Other injuries or conditions
What are the three main causes of soft-tissue injury?
Blunt injury, penetrating injury, burns
Is death from soft-tissue injury common?
No, it is uncommon
What are two serious complications that can arise from soft-tissue injuries?
Uncontrolled bleeding and local or systemic infections
What role does the skin play in homeostasis?
Protects underlying tissue, aids in temperature regulation, prevents excessive water loss, acts as a sense organ
What happens when significant damage occurs to the skin?
The patient may become vulnerable to bacterial invasion, temperature instability, and fluid balance disturbances
What is the outermost layer of the skin called?
Stratum corneum
What is the primary function of the dermis?
Provides tough, highly elastic connective tissue and contains specialized structures
What structures are found within the dermis?
Nerve endings, blood vessels, sweat glands, hair follicles, sebaceous glands
What is the function of subcutaneous tissues?
Insulates, protects, and stores energy as fat
What is deep fascia?
A thick, dense layer of fibrous tissue below subcutaneous tissue
What are skin tension lines?
Arrangements of skin over body structures that create tension affecting wound healing
What is a characteristic of closed wounds?

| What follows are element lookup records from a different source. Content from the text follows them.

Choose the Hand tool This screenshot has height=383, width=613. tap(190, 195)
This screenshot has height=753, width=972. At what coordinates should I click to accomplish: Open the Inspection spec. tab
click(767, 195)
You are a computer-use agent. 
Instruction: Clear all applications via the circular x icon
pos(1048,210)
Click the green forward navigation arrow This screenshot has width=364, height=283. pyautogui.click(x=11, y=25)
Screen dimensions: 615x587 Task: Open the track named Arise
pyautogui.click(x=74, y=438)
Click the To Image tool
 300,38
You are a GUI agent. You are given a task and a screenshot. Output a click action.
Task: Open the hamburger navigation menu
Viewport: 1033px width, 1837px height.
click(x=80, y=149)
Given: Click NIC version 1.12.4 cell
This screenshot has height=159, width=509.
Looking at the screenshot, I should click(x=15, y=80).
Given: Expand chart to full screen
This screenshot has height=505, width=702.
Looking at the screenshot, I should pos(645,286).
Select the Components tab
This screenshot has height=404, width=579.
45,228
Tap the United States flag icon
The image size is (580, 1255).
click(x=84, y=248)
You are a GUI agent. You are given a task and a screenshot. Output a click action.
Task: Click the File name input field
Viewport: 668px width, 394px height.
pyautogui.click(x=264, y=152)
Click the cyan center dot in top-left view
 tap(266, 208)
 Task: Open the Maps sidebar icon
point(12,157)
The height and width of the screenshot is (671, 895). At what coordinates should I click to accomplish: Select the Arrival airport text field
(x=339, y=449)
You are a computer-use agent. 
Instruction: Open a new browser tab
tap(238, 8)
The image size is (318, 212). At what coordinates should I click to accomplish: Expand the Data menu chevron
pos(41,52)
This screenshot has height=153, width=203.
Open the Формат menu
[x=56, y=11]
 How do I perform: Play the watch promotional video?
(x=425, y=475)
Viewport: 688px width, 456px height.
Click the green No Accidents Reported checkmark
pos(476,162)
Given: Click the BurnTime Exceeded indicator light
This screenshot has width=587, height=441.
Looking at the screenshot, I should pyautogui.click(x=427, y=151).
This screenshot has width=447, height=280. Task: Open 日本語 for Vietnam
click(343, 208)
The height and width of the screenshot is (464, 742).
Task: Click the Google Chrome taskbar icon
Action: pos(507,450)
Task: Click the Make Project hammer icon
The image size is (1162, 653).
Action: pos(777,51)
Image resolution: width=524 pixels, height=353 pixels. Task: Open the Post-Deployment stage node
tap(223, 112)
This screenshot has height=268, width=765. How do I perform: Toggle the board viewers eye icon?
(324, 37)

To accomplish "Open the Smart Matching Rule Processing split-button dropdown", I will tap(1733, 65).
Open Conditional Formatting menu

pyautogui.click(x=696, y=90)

Soft tissue is damaged, but skin is not broken
What is a contusion?
A characteristic closed wound where soft tissue is damaged without skin breakage
What distinguishes open wounds from closed wounds?
Open wounds have a disruption in the skin
What is compartment syndrome?
A condition caused by external or internal factors that restrict circulation within a compartment
What are some causes of compartment syndrome?
Tight bandages, splints, casts, or increased material within a compartment due to injury
What types of trauma can result from explosions?
Soft-tissue trauma, abdominal trauma, skeletal trauma, blast lung
What is the first step in the wound healing process?
Hemostasis, where vessels, platelets, and clotting cascade work to stop bleeding
What occurs during the inflammation phase of wound healing?
White blood cells enter the area to combat pathogens and remove foreign material
What is epithelialization in wound healing?
The process where new epithelial cells move to the outer layer of skin to replace those lost in injury
What is collagen synthesis?
The formation of collagen, a tough, fibrous protein essential for scar tissue
What factors can alter the wound healing process?
Infection, abnormal scarring, excessive bleeding, and slow healing
What are high-risk wounds?
Wounds from human and animal bites or injuries involving foreign bodies or organic matter
What should you not do with an impaled object in the field?
Do not remove it
What is a hypertrophic scar?
A type of abnormal scar formation characterized by excessive collagen formation.
What is a keloid scar?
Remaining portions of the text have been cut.